Online Optimization of Curriculum Learning Schedules using Evolutionary Optimization
Mohit Jiwatode, Leon Schlecht, Alexander Dockhorn
TL;DR
This work tackles the challenge of manually designing curricula for reinforcement learning by proposing RHEA CL, which jointly uses Curriculum Learning and Rolling Horizon Evolutionary Algorithms to optimize curricula online during PPO-based training. The approach maintains a population of candidate curricula, evaluates them across curriculum steps, and selects the best to continue in the next epoch, effectively adapting task difficulty to the agent’s learning progress. Empirical results on Minigrid tasks DoorKey and DynamicObstacles show that RHEA CL yields faster early improvements and competitive final performance, at the cost of additional curriculum evaluations during training. The paper also analyzes hyperparameter effects (e.g., $nGen$, $curricLength$, $curricCount$) and compares against baselines such as RHRS, SPCL, AllParallel, and vanilla PPO, highlighting the potential of automated curriculum optimization to enhance learning speed and robustness in dynamic environments.
Abstract
We propose RHEA CL, which combines Curriculum Learning (CL) with Rolling Horizon Evolutionary Algorithms (RHEA) to automatically produce effective curricula during the training of a reinforcement learning agent.

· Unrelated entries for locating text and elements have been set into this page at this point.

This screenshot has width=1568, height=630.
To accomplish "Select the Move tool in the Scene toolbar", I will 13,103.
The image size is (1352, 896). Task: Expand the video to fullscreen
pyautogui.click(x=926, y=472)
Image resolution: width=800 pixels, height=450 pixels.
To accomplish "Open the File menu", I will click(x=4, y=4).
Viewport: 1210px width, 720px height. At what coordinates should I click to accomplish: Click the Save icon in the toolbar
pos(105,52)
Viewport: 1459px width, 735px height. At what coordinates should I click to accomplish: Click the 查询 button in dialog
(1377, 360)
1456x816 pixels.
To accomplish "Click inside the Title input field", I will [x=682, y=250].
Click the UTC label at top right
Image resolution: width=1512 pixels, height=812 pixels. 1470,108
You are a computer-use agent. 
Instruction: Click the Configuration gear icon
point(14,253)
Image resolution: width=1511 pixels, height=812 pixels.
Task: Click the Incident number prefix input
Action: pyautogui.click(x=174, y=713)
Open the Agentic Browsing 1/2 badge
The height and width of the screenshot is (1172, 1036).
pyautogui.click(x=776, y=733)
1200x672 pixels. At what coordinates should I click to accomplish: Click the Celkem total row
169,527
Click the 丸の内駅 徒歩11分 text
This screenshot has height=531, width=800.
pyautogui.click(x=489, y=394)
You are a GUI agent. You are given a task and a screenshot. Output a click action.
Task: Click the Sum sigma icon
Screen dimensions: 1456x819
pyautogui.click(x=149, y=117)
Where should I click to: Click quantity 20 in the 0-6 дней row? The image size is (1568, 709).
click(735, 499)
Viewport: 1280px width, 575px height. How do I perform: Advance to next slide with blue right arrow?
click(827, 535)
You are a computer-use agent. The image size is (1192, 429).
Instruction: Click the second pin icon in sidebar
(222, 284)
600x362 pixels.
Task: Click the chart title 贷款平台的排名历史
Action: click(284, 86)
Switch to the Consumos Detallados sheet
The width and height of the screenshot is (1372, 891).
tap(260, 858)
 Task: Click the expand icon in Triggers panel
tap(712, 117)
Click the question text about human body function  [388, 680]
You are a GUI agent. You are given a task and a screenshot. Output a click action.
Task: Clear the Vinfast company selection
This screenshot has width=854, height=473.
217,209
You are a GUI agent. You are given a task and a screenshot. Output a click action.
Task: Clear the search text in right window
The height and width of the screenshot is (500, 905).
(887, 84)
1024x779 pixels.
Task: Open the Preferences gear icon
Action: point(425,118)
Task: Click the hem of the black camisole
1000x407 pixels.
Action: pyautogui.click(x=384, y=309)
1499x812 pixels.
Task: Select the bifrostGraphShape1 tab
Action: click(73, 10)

RHEA CL optimizes a population of curricula, using an evolutionary algorithm, and selects the best-performing curriculum as the starting point for the next training epoch. Performance evaluations are conducted after every curriculum step in all environments. We evaluate the algorithm on the \textit{DoorKey} and \textit{DynamicObstacles} environments within the Minigrid framework. It demonstrates adaptability and consistent improvement, particularly in the early stages, while reaching a stable performance later that is capable of outperforming other curriculum learners. In comparison to other curriculum schedules, RHEA CL has been shown to yield performance improvements for the final Reinforcement learning (RL) agent at the cost of additional evaluation during training.